__TASK ITEM__:
In the copy, include every entry exactly but none of the images.

__RECORDS SHOWN__:
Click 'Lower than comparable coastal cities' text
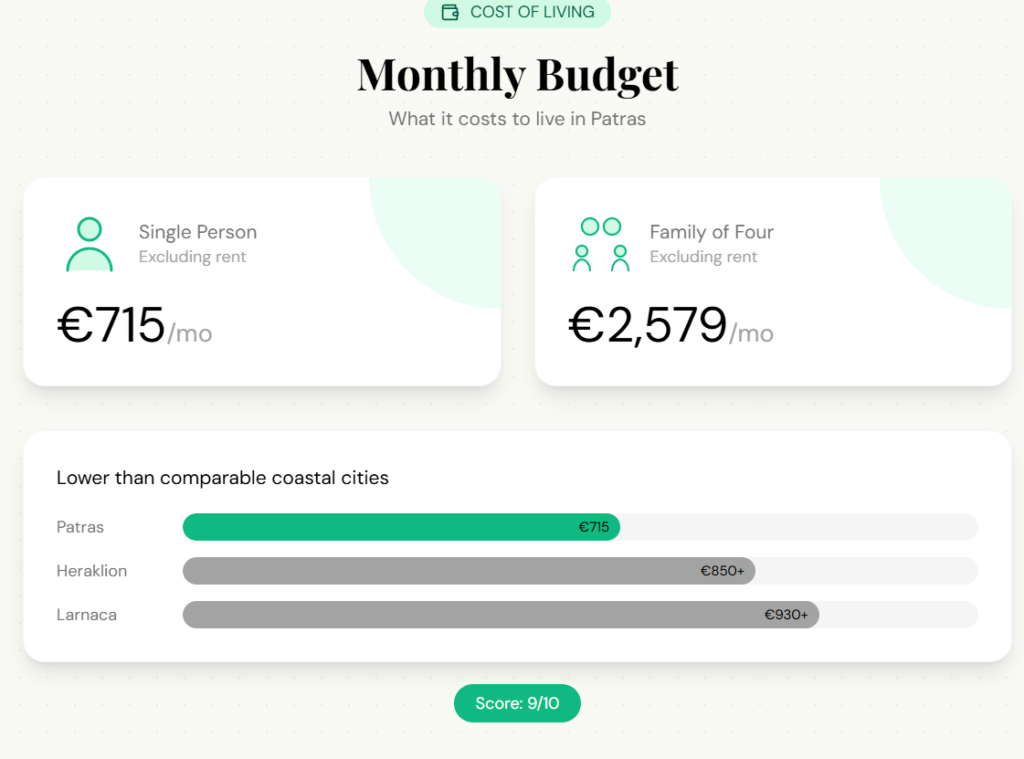1024x759 pixels. [x=222, y=478]
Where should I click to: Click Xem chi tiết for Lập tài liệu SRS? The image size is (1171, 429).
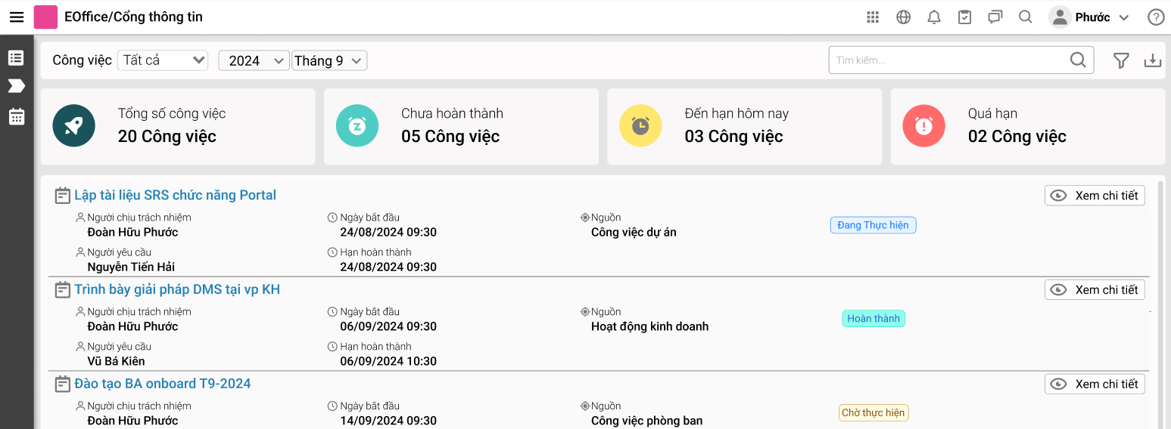click(1094, 196)
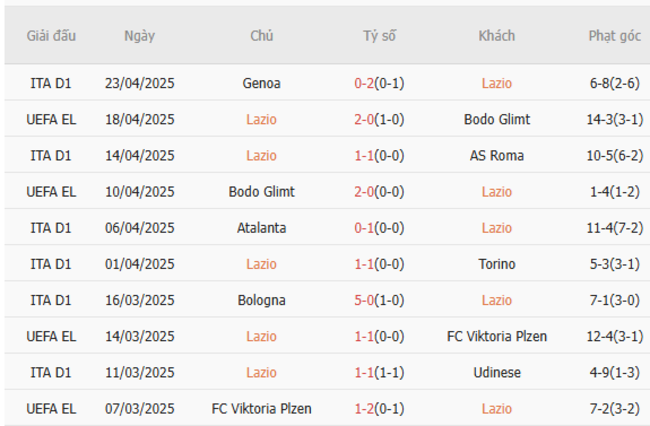
Task: Click the Ngày column header
Action: coord(139,36)
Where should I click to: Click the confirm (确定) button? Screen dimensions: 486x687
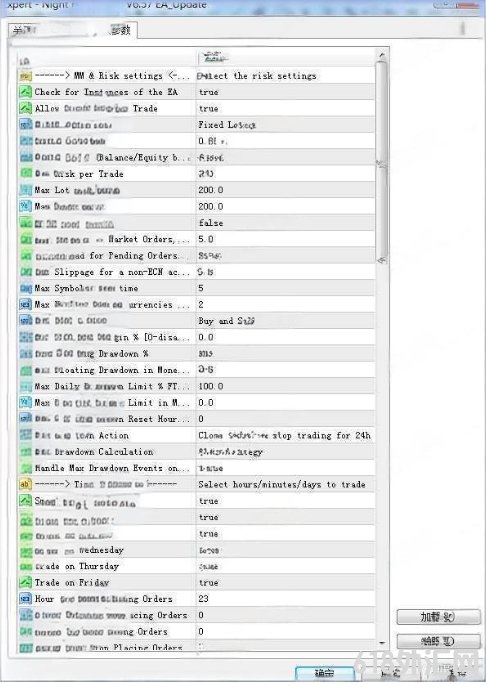click(324, 673)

__RESULT FOR THIS TASK__:
Click 'Lower than comparable coastal cities' text
1024x759 pixels. [x=222, y=478]
Where should I click to: Click Xem chi tiết for Lập tài liệu SRS? The image size is (1171, 429).
click(1094, 196)
Task: Click the Ngày column header
Action: coord(139,36)
Where should I click to: Click the confirm (确定) button? Screen dimensions: 486x687
click(324, 673)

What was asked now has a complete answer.